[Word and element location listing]

++++++++++

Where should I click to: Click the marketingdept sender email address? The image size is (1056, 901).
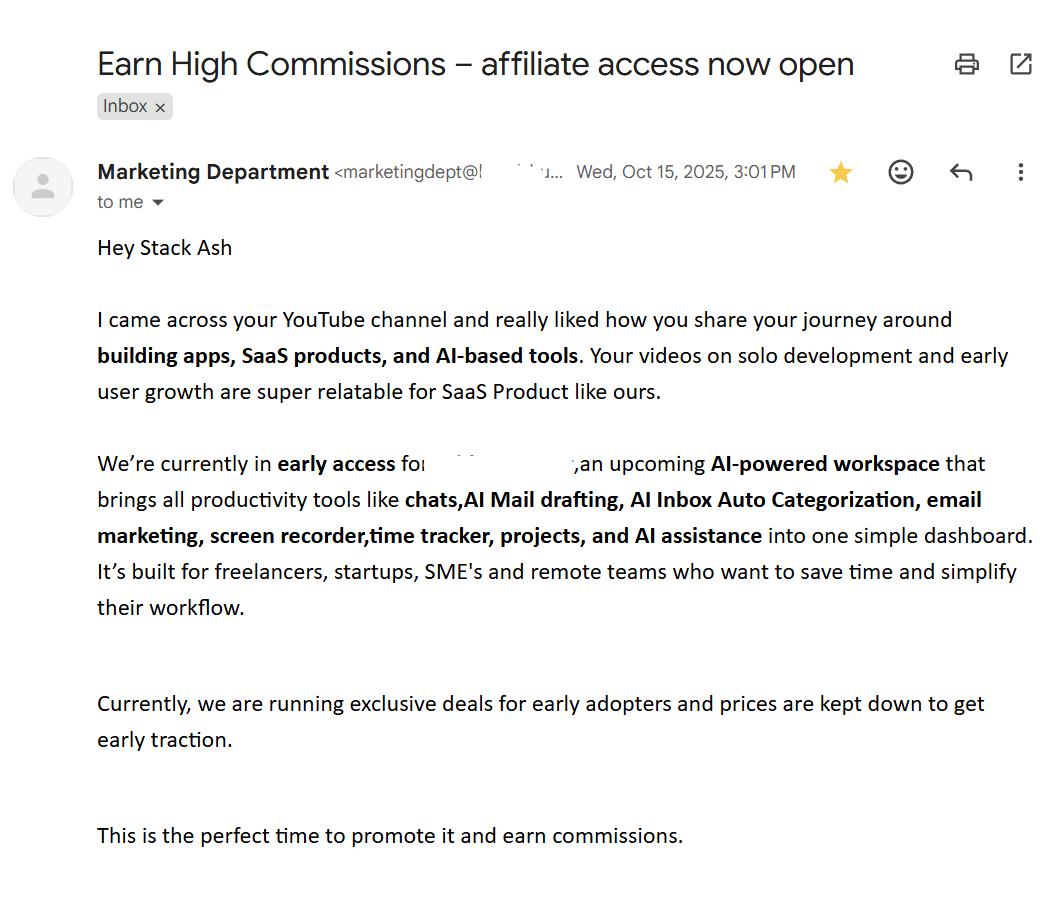pyautogui.click(x=408, y=173)
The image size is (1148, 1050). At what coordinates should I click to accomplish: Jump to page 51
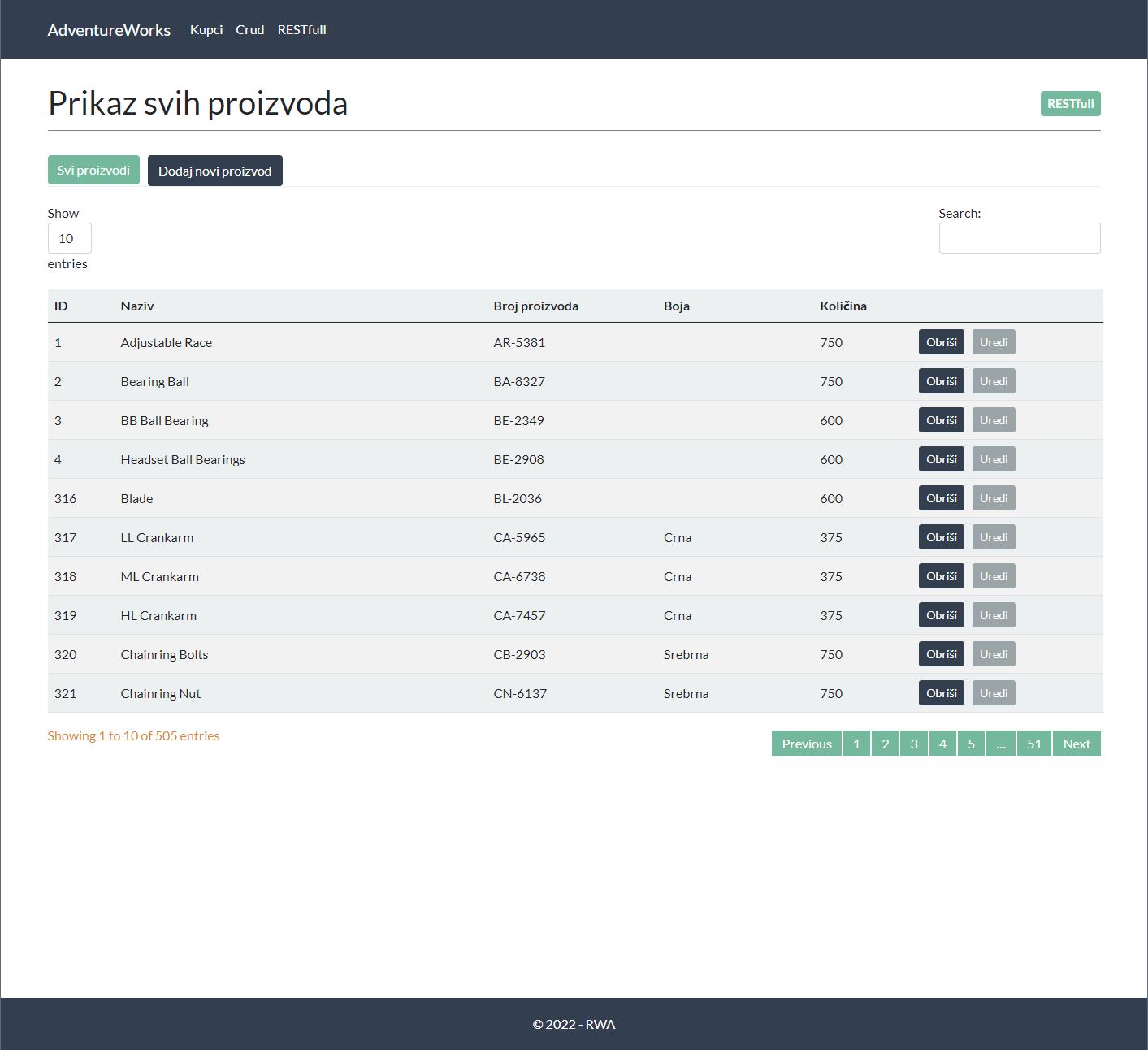pyautogui.click(x=1033, y=743)
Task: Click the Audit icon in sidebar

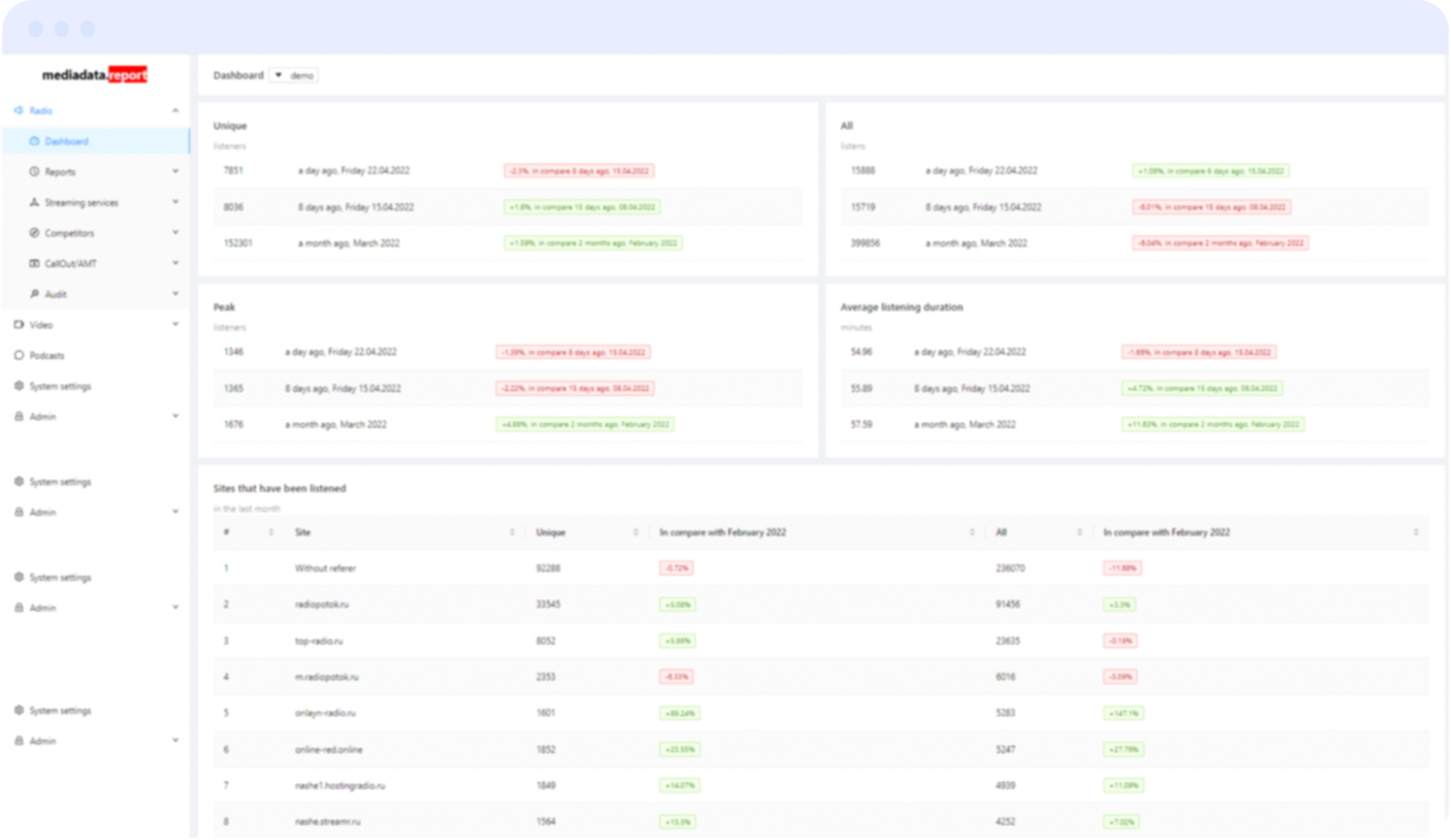Action: coord(34,295)
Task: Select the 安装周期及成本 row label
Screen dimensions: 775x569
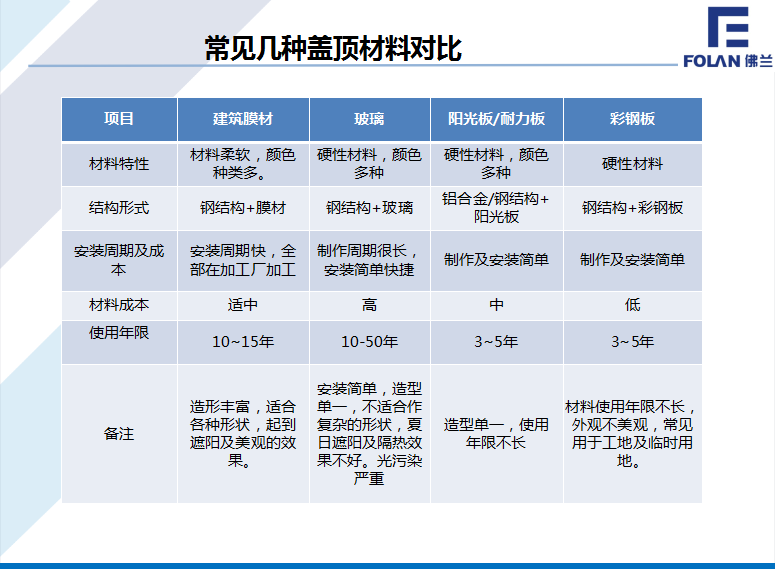Action: point(119,260)
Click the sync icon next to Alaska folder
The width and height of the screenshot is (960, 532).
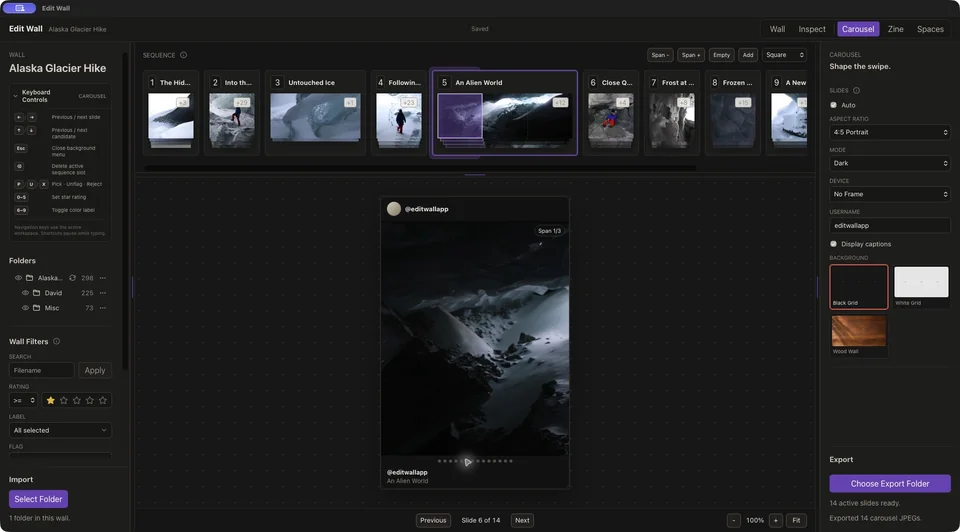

++++++++++

# Challenge
Write out the whole listing above word for word, leaving out the pictures.

# Response below
Where should I click to: Click the marketingdept sender email address? The image size is (1056, 901).
pyautogui.click(x=408, y=173)
The image size is (1148, 1050). At what coordinates should I click to accomplish: Jump to page 51
pyautogui.click(x=1033, y=743)
Task: Click the Audit icon in sidebar

Action: coord(34,295)
Task: Select the 安装周期及成本 row label
Screen dimensions: 775x569
Action: point(119,260)
Click the sync icon next to Alaska folder
The width and height of the screenshot is (960, 532).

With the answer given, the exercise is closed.